Surprise billing reform can rein in NY health care costs. Here's howKyle Wallach
Businesses in New York State operate in one of the most difficult economic environments in the country. Burdened by high taxes — New York ranks no. 50 on the State Tax Competitive Index — and rising health care costs that are among the highest in the nation, it becomes harder each year for employers to grow, innovate, and create more jobs.
Fortunately, Gov. Kathy Hochul’s fiscal year 2027 budget takes an important step toward reining in some of these costs for New York businesses by controlling runaway health care expenditures for everyone through reforming the state’s Emergency Medical Services and Surprise Bill Act.
How does NY's surprise billing law work?
Enacted in 2014, New York’s surprise billing law was designed to protect consumers from out-of-network emergency and surprise bills and establish an Independent Dispute Resolution, or IDR, process to resolve payment disputes between health plans and providers. While the law has shielded millions of patients from unexpected medical costs, persistent flaws in the IDR process are driving health care costs higher for employers.
Under current law, an independent arbiter will determine whether the provider’s fee or the plan’s payment is more reasonable. As part of the process, they consider what is charged for similar services in the same specialty in the same geographical area, and are required to consider the 80th percentile of billed charges — essentially what 80% of physicians in a particular region charge — when determining the final payment amount.

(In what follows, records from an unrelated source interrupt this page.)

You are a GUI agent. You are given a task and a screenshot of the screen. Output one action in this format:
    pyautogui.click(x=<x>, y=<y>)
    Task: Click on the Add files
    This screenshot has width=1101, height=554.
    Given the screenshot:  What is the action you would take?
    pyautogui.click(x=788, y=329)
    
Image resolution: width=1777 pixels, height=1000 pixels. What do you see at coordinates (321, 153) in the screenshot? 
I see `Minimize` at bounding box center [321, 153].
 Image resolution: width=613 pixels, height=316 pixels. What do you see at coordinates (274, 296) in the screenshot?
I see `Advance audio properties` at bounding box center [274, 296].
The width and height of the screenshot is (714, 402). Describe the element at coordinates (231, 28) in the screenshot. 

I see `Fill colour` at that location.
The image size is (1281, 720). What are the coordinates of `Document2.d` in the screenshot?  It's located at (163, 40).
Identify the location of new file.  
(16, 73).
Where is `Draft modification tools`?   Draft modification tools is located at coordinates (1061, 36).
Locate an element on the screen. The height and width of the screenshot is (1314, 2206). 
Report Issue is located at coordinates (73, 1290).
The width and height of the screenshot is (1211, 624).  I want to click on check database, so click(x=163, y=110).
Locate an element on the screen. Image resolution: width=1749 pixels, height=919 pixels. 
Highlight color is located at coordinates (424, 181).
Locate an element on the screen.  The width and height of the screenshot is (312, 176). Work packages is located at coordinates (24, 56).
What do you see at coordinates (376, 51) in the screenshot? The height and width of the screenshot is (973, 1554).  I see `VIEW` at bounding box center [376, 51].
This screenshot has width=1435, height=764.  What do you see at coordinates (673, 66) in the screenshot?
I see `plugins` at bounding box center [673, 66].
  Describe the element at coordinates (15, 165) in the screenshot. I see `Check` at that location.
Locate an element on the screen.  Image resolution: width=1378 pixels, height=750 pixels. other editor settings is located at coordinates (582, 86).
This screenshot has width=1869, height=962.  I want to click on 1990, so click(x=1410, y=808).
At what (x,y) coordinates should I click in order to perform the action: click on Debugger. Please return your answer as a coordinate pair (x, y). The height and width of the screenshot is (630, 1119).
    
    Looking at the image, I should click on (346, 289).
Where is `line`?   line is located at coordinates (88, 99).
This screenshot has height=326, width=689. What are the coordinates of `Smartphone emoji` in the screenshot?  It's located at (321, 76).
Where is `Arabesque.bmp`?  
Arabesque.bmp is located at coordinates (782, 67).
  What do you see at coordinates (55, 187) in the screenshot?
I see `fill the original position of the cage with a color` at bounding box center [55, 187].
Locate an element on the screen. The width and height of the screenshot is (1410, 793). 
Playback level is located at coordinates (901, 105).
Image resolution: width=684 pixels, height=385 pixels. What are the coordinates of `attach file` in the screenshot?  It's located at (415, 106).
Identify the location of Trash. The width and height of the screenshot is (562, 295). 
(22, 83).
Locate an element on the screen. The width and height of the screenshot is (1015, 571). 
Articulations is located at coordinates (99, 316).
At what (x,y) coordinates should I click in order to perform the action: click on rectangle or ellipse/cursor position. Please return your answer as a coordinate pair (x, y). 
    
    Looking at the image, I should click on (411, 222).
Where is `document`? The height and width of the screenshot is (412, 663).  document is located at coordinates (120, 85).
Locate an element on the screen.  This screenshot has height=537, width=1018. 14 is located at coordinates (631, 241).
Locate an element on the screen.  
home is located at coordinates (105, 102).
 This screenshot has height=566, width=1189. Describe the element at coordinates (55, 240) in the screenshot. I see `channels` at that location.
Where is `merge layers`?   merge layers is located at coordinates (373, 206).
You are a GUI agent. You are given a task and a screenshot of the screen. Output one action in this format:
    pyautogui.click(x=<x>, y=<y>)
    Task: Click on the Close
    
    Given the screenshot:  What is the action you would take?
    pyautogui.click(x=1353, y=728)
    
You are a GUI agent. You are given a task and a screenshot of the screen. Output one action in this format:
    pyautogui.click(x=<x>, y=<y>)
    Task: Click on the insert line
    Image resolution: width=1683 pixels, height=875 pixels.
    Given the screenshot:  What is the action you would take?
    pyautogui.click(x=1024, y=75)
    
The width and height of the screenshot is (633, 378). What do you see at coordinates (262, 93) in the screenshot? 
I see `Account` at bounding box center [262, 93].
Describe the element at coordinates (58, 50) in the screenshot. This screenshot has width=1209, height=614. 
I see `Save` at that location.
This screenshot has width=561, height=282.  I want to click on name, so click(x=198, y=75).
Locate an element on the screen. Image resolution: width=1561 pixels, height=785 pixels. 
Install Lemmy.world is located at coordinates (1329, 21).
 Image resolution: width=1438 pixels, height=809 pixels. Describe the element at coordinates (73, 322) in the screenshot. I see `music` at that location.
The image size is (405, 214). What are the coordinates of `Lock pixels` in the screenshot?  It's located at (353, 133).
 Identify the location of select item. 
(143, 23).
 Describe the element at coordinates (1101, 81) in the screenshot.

Reliance on the 80th percentile results in payments that tend to be significantly higher than the negotiated rates that insurers pay for in-network care or what Medicare reimburses. A few examples of case decisions highlight the problem:
A provider was inexplicably awarded $315,848 for a scheduled surgery that had been approved by the plan, with an out-of-network payment of $7,239. Despite the surgery being pre-authorized, the provider billed it as an emergency service and submitted the claim for IDR. The arbiter sided with the provider, requiring $308,575 in additional payment without providing an explanation for the decision.
An out-of-network plastic surgeon that billed $67,500 for the closure of a surgical wound compared to the health plan’s in-network reimbursement rate of $2,146. After submitting the claim to IDR, the surgeon received $19,493 – more than 1,000% above what Medicare typically pays for this procedure.
An out-of-network provider billed $59,750 for remote neuromonitoring of a patient, which is $57,077 more than the plan’s in-network reimbursement of $2,673. Through IDR, they received $45,372.
Directing arbiters to focus on the 80th percentile drives costs higher and providers are free to set their fees at whatever level they wish. It only takes a handful of providers increasing their rates to cause reimbursement for routine procedures, such as a laparoscopic appendectomy, to become so skewed that payments can range from $4,404 in Queens to $25,000 on Long Island, even if the quality, acuity, or complexity of the care provided is comparable.
A 2019 report by the Department of Financial Services examining the IDR process found that the average payment amount decided through arbitration was 8% higher than the 80th percentile of charges, and a 2022 analysis found that the New York arbitration approach increased payments for nonemergency out-of-network services by 24%.
These inflated payments ripple through the system, contributing to the out-of-control provider and hospital services that are driving up premiums for patients and making it more costly for businesses to provide health insurance.
New Yorkers are paying too much. Let's fix it
A federal survey on employer-sponsored insurance found that in 2024, New York’s businesses and consumers paid an average of $9,589 for single coverage — the highest in the U.S. and 13% above the national average. There is little employers can do to address the factors driving these premium increases, forcing tough cost-cutting changes to their plans such as increasing deductibles. That’s the last thing employers or employees need in this already challenging economic environment.
After more than a decade, it is time to reevaluate New York’s Emergency Medical Services and Surprise Bill Act. Hochul proposes a series of thoughtful and targeted reforms, lowering the benchmark for arbiters to use 50th percentile and establishing a cap on payments, while continuing to safeguard consumers. These changes may seem technical, but to business owners trying to stay afloat in one of the most expensive states in the country, it’s meaningful progress.
Addressing the affordability challenge in health care won’t get solved overnight, but the governor’s proposal will make a real difference. If lawmakers want to help New York’s businesses, they should include these changes in the final budget.
Kyle Wallach is the director of government affairs at the Business Council of New York State.